In his article “Demystifying Master Data Management”, Tony Fischer uses Customer as an example of Master data and how, if not understood and managed appropriately, can cause all sort of headaches for a company, in this case the CEO himself!

“Years ago, a global manufacturing company lost a key distribution plant to a fire. The CEO, eager to maintain profitable relationships with customers, decided to send a letter to key distributors letting them know why their shipments were delayed—and when service would return to normal.

He wrote the letter and asked his executive team to "make it happen." So, they went to their CRM, ERP, billing and logistics systems to find a list of customers. The result? Each application returned a different list, and no single system held a true view of the customer. The CEO learned of this confusion and was understandably irate. What kind of company doesn't understand who its customers
are?”

So what are the typical barriers that hinder organizations from addressing their master data management problem? My colleagues and I typically encounter four primary barriers:

Multiple Sources and Targets: Reference data is created, stored and updated in multiple transactional and analytic systems causing inaccuracies. Synchronization challenges between disparate systems
Ability to Standardize: Most organizations cannot agree on a standardized view of master data. There are a lack of audit policies that comply with federal regulations
Organizational Ownership: Disagreement within the organization as to who takes ownership of master data management, business or IT. Assignment of accountability with cross-functional processes is difficult
Centralization of Master Data: Organizational resistance to centralizing master data since there is a sense that control will be lost.
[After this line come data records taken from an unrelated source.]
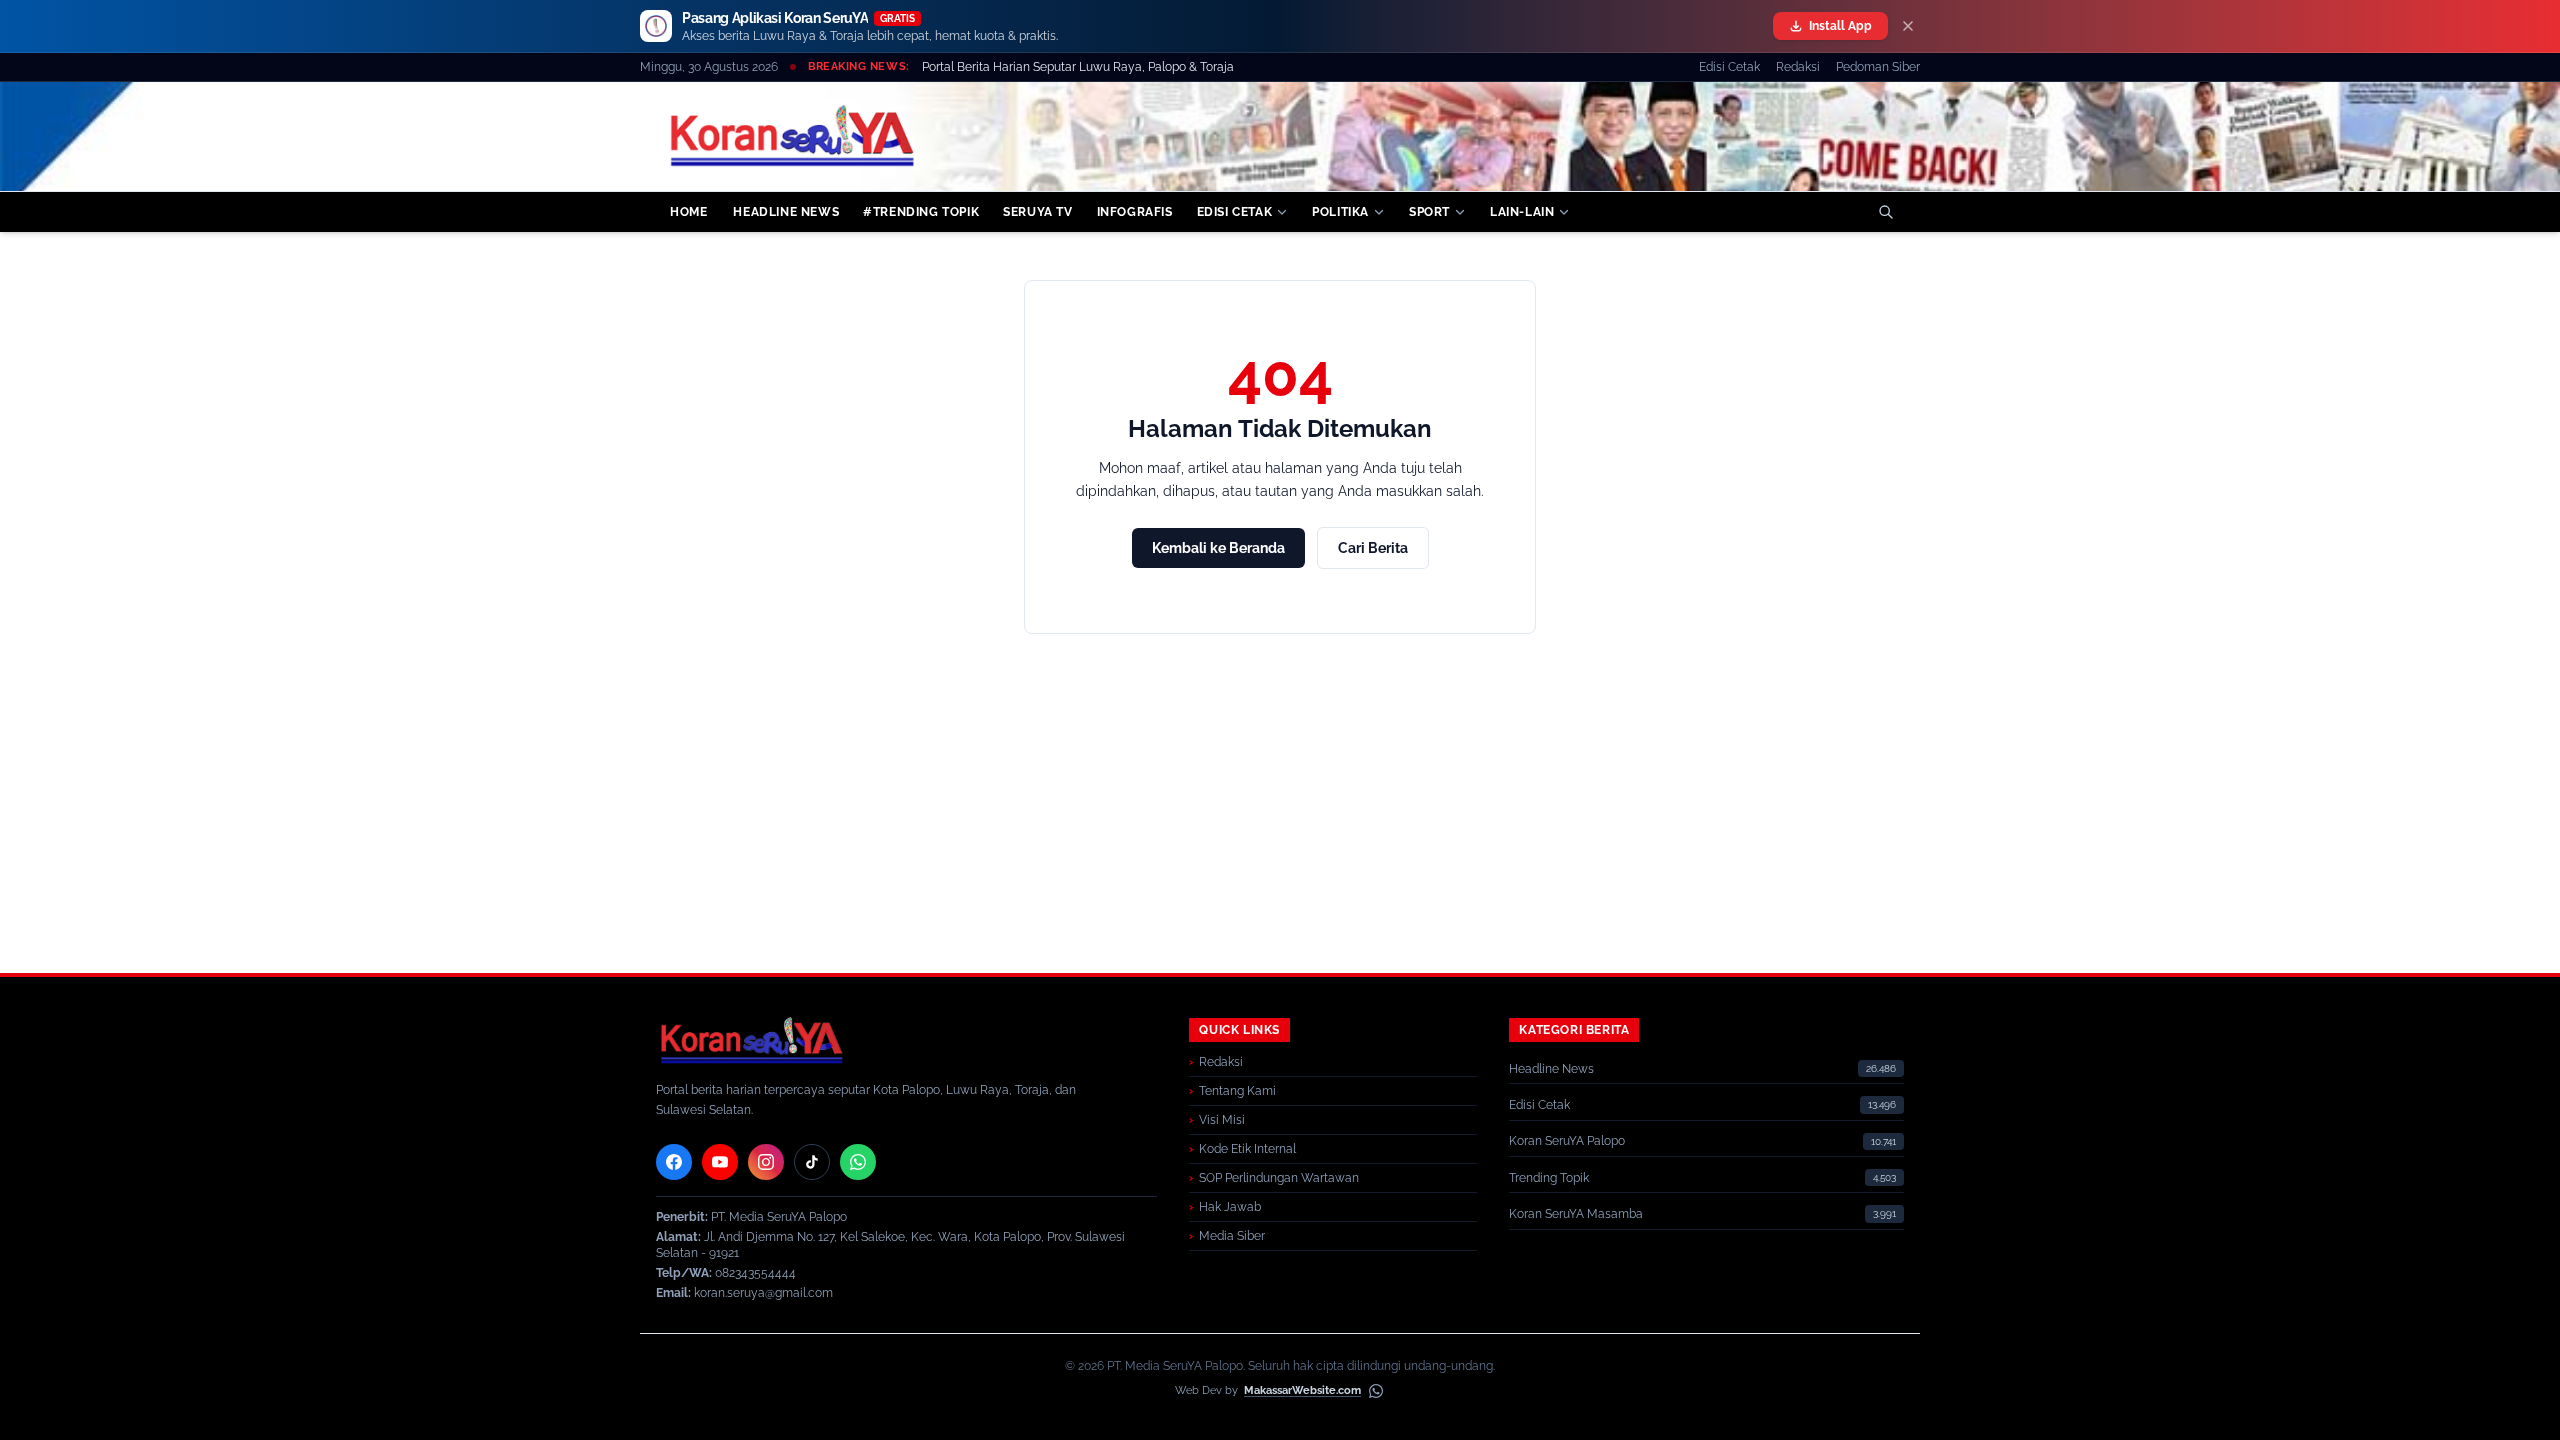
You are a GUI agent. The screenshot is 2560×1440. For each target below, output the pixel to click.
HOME (688, 212)
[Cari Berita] (1886, 212)
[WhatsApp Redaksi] (858, 1162)
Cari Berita (1373, 548)
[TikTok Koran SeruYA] (812, 1162)
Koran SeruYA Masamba (1576, 1214)
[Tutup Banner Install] (1908, 26)
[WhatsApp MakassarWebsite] (1376, 1391)
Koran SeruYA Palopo (1567, 1141)
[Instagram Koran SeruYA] (766, 1162)
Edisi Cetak (1729, 67)
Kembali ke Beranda (1218, 548)
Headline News (1551, 1069)
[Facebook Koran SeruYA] (674, 1162)
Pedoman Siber (1878, 67)
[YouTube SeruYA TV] (720, 1162)
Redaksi (1798, 67)
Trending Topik (1549, 1178)
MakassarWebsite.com (1302, 1390)
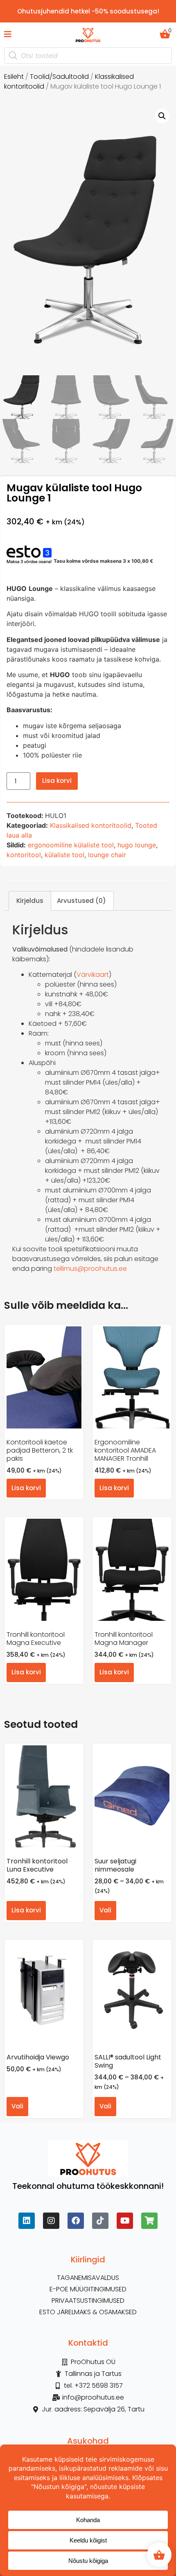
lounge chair (107, 855)
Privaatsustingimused (88, 2301)
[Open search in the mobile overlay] (88, 55)
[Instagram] (51, 2221)
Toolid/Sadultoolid (59, 76)
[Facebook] (76, 2221)
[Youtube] (125, 2221)
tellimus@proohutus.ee (90, 1268)
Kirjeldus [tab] (29, 900)
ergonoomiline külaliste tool (71, 845)
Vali (105, 1910)
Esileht (14, 76)
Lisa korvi (57, 780)
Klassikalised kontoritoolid (90, 825)
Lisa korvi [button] (26, 1488)
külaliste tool (64, 855)
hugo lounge (136, 845)
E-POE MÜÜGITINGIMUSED (88, 2289)
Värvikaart (93, 974)
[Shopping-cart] (149, 2221)
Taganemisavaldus (88, 2278)
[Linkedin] (26, 2221)
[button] (162, 116)
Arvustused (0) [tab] (81, 900)
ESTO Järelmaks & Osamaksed (88, 2312)
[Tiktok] (100, 2221)
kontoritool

Challenges to find a technology solution that supports existing systems and the lifecycle of master data management

Organizations that are addressing such barriers typically have a successful master data management process in place that contains the following components:

Data Quality: Focus on the accuracy, correctness, completeness and relevance of dataIncorporate validation processes and checkpoints. Effort is highest in the beginning of a MDM initiative to correct quality issues.
Governance: Cross functional team formed to establish organizational standards for MDM related to ownership, change control, validation and audit policies. Focus includes establishing a standard meeting process to discuss standards, large changes and organizational issues.
Stewardship: Assignment of ongoing ownership of MDM stewardship. Typically MDM stewards are business users. Accountable for the implementation of standards established through MDM governance

Technology: Create an architectural foundation that aligns with the other three components. Implement a technology that centralizes reference data. Align processes with the technology solution to synchronize master data across source and analytic systems

As we can see, master data management is not a one-time initiative but rather a long-term program that runs continuously within the organization. To be successful organizations need to instill an iterative approach that helps develop a program that continuously monitors, evaluates, validates and creates master data in a consistent, meaningful and well communicated way.

What is your organization doing about Master Data Management? Have you had success in establishing a Data Governance program? Who own the process in your organization, IT or the business?